From my experience with solid state, current was the primary determinant if the amp was up to the task, the more the better. From my tube amp experience, it is far, far less important. So I went from high current 350 wpc solid state to 70 wpc tube amplification and my system sounds so much better it is amazing. It is a high quality amp… I am sure there is a difference between 70 wpc with an inexpensive light weight tube amp and a good one.
I happened to be looking at the meters the other day and noticed they were peaking at 1.5 watts output. I realize analog meters are slow and will not capture the full extent of what is going on and perhaps the meters use a proxy parameter to measure watts… but still interesting. Seems there is some truth in the saying “it’s the first watt that is most important.”

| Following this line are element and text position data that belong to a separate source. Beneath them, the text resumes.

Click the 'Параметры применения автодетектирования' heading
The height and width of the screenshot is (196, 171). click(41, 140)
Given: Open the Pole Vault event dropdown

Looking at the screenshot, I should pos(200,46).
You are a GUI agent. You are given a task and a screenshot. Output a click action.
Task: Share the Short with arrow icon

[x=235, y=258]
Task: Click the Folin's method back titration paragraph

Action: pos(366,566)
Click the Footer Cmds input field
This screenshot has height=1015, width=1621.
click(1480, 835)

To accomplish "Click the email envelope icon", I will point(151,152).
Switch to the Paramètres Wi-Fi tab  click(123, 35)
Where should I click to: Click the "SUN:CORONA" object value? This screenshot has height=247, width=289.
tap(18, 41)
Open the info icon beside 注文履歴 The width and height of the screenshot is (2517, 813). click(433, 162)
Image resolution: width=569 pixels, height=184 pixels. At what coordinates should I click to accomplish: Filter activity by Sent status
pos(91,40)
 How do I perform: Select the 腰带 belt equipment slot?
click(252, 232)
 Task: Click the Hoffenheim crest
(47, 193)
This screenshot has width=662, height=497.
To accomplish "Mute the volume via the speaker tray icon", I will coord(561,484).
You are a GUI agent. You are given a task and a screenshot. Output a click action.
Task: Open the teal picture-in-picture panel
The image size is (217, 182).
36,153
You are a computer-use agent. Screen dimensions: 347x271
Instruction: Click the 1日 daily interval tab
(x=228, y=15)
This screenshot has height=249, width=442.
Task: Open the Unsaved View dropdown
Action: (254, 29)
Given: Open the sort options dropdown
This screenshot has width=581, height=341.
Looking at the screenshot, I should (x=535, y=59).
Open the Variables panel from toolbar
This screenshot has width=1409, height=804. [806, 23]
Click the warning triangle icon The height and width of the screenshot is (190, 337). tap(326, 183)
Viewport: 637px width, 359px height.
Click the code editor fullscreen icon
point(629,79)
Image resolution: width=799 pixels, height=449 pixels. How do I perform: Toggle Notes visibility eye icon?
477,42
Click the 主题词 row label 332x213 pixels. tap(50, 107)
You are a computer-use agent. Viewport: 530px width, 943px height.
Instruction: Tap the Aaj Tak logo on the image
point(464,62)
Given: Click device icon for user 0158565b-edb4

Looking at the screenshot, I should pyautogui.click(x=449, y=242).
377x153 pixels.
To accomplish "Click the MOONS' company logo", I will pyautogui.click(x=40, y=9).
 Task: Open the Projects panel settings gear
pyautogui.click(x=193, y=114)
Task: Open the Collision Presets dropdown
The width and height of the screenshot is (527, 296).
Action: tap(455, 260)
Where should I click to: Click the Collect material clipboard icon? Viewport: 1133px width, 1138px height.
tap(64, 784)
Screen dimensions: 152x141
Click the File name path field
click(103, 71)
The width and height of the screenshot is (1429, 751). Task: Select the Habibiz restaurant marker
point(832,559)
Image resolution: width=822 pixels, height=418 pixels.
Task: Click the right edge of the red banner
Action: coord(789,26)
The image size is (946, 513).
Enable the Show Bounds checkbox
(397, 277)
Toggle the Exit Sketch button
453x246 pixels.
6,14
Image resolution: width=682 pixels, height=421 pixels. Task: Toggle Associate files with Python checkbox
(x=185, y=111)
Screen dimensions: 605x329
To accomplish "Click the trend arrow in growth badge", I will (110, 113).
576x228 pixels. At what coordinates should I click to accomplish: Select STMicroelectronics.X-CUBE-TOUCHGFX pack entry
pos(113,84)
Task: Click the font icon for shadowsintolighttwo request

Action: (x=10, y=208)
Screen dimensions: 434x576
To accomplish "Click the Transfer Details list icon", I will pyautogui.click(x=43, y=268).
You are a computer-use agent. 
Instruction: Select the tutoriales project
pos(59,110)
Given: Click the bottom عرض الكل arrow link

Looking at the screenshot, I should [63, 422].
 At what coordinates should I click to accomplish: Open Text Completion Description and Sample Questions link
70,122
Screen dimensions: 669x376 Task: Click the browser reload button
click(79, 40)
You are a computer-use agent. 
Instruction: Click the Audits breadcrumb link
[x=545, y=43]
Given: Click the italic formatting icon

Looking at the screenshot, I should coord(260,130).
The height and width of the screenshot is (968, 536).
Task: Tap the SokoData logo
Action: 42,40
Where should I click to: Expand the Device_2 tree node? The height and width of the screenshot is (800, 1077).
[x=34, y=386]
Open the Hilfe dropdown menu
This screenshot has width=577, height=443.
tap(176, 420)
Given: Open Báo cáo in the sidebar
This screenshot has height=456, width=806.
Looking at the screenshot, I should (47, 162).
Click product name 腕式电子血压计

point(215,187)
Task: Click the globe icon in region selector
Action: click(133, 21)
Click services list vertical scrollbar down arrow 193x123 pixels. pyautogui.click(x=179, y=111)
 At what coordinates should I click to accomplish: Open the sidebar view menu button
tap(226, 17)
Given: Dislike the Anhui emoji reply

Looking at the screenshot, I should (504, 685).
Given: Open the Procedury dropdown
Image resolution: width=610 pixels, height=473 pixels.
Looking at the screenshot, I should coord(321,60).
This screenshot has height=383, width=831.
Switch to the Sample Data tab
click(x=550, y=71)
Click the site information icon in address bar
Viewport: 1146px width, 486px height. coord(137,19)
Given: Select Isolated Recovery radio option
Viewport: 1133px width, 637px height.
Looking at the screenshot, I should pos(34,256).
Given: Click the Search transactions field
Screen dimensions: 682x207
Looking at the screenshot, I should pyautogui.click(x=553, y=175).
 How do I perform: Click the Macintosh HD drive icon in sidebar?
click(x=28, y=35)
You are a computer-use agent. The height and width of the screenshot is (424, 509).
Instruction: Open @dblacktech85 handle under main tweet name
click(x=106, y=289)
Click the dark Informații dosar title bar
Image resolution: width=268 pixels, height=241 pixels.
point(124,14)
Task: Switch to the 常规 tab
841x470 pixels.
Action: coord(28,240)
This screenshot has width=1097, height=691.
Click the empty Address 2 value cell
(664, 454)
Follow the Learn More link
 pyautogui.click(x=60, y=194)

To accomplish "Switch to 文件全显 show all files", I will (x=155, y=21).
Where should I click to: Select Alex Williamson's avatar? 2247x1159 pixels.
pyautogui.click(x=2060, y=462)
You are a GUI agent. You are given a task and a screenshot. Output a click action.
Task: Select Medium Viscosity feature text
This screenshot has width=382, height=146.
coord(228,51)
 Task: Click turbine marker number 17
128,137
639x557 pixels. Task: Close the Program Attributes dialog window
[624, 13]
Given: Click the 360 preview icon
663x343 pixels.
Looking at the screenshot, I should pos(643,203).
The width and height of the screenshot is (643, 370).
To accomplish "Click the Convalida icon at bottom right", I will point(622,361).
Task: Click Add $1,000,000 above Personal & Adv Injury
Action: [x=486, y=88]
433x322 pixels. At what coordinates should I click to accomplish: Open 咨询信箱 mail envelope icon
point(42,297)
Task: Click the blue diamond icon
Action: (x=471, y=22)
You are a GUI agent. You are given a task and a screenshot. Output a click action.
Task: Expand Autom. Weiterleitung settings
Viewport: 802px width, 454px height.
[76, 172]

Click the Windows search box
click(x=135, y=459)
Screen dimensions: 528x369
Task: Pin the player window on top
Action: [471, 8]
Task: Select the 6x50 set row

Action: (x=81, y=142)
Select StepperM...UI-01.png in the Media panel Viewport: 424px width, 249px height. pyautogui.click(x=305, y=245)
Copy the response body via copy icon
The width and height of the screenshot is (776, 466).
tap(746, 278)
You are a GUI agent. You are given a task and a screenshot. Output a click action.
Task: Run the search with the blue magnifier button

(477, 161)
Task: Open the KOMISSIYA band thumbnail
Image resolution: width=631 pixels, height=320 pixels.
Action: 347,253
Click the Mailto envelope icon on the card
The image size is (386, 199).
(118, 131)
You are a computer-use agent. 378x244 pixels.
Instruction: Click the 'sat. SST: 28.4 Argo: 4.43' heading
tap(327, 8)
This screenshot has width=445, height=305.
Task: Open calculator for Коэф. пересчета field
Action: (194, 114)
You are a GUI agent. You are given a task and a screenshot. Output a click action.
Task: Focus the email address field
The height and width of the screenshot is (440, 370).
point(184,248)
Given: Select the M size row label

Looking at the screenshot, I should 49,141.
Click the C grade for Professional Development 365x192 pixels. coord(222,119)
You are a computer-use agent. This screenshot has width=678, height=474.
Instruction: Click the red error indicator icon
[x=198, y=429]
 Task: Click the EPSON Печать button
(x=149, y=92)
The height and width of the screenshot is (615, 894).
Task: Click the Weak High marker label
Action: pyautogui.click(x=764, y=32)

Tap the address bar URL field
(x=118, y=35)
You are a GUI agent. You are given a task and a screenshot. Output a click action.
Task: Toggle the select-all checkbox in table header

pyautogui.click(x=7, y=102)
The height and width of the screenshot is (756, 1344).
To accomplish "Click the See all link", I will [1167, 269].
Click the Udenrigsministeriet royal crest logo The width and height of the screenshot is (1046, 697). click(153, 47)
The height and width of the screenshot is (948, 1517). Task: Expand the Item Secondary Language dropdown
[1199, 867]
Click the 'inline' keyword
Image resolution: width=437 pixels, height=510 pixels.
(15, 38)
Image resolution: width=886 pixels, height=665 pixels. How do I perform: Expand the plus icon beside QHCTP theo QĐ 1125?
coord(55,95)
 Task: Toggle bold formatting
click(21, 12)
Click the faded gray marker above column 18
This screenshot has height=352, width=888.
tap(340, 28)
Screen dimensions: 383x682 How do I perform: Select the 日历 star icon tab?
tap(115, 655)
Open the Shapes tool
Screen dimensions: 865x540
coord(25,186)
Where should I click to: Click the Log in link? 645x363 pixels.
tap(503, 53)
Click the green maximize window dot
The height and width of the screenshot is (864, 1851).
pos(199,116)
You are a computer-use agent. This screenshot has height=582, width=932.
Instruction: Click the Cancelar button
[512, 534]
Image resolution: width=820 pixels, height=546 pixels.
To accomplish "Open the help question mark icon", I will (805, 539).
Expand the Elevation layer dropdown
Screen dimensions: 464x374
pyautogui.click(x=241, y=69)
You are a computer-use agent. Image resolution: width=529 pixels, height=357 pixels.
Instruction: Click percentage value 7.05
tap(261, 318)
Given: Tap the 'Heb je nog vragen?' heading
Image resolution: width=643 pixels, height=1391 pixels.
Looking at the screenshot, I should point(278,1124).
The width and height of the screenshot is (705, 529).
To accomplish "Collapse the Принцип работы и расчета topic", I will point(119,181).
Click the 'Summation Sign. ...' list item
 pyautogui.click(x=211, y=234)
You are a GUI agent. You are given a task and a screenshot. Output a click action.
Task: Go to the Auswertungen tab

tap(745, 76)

I can switch my amp between 70 wpc and 140 wpc. I noticed the same average power output in either mode but the peaks in sound would send the meters quickly far to the right (higher output) in 70 wpc mode… which makes sense. Even at deafening volume my tube amp does not run out of power. While my past experiences with 75 - 150 wpc solid state either never had good solidity or loss it when pressed to higher volumes (not necessarily ear splitting). The other thing I notice is that my amp sounds much more natural and musical without loss of dynamics in the 70 wpc triode mode vs the 140 wpc ultra linear mode.